## Exercise material
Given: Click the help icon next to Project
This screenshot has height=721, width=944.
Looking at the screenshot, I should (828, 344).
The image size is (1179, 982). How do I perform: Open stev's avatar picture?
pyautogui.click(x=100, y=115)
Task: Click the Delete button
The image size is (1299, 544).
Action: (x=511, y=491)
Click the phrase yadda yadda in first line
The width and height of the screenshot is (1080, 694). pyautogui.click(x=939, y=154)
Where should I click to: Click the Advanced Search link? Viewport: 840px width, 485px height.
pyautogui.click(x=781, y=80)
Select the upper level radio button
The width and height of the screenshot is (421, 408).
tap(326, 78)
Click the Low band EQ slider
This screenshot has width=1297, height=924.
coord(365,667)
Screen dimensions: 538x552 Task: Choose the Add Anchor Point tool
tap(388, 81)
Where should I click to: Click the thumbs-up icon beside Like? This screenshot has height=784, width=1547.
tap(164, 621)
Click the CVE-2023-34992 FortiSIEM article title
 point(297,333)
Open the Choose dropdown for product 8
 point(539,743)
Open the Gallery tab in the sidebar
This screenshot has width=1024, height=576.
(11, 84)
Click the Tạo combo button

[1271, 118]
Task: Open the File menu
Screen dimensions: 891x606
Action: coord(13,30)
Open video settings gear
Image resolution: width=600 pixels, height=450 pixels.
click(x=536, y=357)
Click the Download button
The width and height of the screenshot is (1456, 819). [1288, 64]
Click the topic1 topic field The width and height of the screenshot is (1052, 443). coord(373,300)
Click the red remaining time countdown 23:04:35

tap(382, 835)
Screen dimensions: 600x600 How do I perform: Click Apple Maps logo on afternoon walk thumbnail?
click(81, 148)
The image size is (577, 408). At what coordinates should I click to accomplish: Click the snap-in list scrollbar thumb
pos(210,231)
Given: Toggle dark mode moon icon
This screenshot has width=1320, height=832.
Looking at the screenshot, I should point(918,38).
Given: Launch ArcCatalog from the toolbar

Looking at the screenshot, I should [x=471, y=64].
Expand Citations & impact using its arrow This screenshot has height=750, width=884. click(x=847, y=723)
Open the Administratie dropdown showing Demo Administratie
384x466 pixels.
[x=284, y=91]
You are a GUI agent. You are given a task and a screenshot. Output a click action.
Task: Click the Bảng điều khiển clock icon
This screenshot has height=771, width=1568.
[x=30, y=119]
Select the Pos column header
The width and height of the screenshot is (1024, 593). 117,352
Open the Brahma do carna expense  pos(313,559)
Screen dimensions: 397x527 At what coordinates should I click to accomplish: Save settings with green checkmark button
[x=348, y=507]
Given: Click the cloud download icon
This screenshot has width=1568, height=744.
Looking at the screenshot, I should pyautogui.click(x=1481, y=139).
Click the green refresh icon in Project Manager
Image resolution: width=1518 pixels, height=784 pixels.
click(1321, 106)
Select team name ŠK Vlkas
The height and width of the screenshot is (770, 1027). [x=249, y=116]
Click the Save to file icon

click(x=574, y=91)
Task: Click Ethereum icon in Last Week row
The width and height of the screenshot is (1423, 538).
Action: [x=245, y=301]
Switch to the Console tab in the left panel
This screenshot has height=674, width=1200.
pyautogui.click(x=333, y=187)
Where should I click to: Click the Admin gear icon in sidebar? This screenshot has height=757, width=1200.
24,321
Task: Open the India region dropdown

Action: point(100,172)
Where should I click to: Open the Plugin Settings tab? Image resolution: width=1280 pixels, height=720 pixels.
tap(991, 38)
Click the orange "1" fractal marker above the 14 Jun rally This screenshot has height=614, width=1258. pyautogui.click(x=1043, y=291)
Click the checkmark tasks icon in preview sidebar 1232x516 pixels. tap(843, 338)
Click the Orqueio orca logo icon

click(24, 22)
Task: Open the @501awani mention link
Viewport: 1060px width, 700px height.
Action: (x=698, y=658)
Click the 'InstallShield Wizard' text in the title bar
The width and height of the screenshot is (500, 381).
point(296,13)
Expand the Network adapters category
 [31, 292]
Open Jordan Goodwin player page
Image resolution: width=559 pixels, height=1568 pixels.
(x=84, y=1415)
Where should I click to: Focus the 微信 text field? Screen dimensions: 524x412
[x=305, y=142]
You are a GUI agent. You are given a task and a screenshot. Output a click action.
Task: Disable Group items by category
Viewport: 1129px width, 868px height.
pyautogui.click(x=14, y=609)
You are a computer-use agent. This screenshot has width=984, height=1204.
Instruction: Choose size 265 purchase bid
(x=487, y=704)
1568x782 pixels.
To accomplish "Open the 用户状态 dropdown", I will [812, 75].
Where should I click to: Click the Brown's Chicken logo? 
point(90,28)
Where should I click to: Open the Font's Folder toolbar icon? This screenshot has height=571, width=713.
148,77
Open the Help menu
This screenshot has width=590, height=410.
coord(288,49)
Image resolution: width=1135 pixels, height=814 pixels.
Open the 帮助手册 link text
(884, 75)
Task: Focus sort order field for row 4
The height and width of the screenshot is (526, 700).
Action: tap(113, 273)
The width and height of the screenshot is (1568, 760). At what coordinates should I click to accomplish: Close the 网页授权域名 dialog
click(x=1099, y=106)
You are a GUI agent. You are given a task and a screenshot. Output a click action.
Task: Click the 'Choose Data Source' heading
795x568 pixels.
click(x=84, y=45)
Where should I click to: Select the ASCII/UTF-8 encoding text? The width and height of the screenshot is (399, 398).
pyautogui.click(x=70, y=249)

## What you need to do
Please restate word for word the lines of the material above, beginning with the one that holds "Viewport: 1129px width, 868px height." and ending with the last.

## Solution for this exercise
Viewport: 1129px width, 868px height.
pyautogui.click(x=14, y=609)
You are a computer-use agent. This screenshot has width=984, height=1204.
Instruction: Choose size 265 purchase bid
(x=487, y=704)
1568x782 pixels.
To accomplish "Open the 用户状态 dropdown", I will [812, 75].
Where should I click to: Click the Brown's Chicken logo? 
point(90,28)
Where should I click to: Open the Font's Folder toolbar icon? This screenshot has height=571, width=713.
148,77
Open the Help menu
This screenshot has width=590, height=410.
coord(288,49)
Image resolution: width=1135 pixels, height=814 pixels.
Open the 帮助手册 link text
(884, 75)
Task: Focus sort order field for row 4
The height and width of the screenshot is (526, 700).
Action: tap(113, 273)
The width and height of the screenshot is (1568, 760). At what coordinates should I click to accomplish: Close the 网页授权域名 dialog
click(x=1099, y=106)
You are a GUI agent. You are given a task and a screenshot. Output a click action.
Task: Click the 'Choose Data Source' heading
795x568 pixels.
click(x=84, y=45)
Where should I click to: Select the ASCII/UTF-8 encoding text? The width and height of the screenshot is (399, 398).
pyautogui.click(x=70, y=249)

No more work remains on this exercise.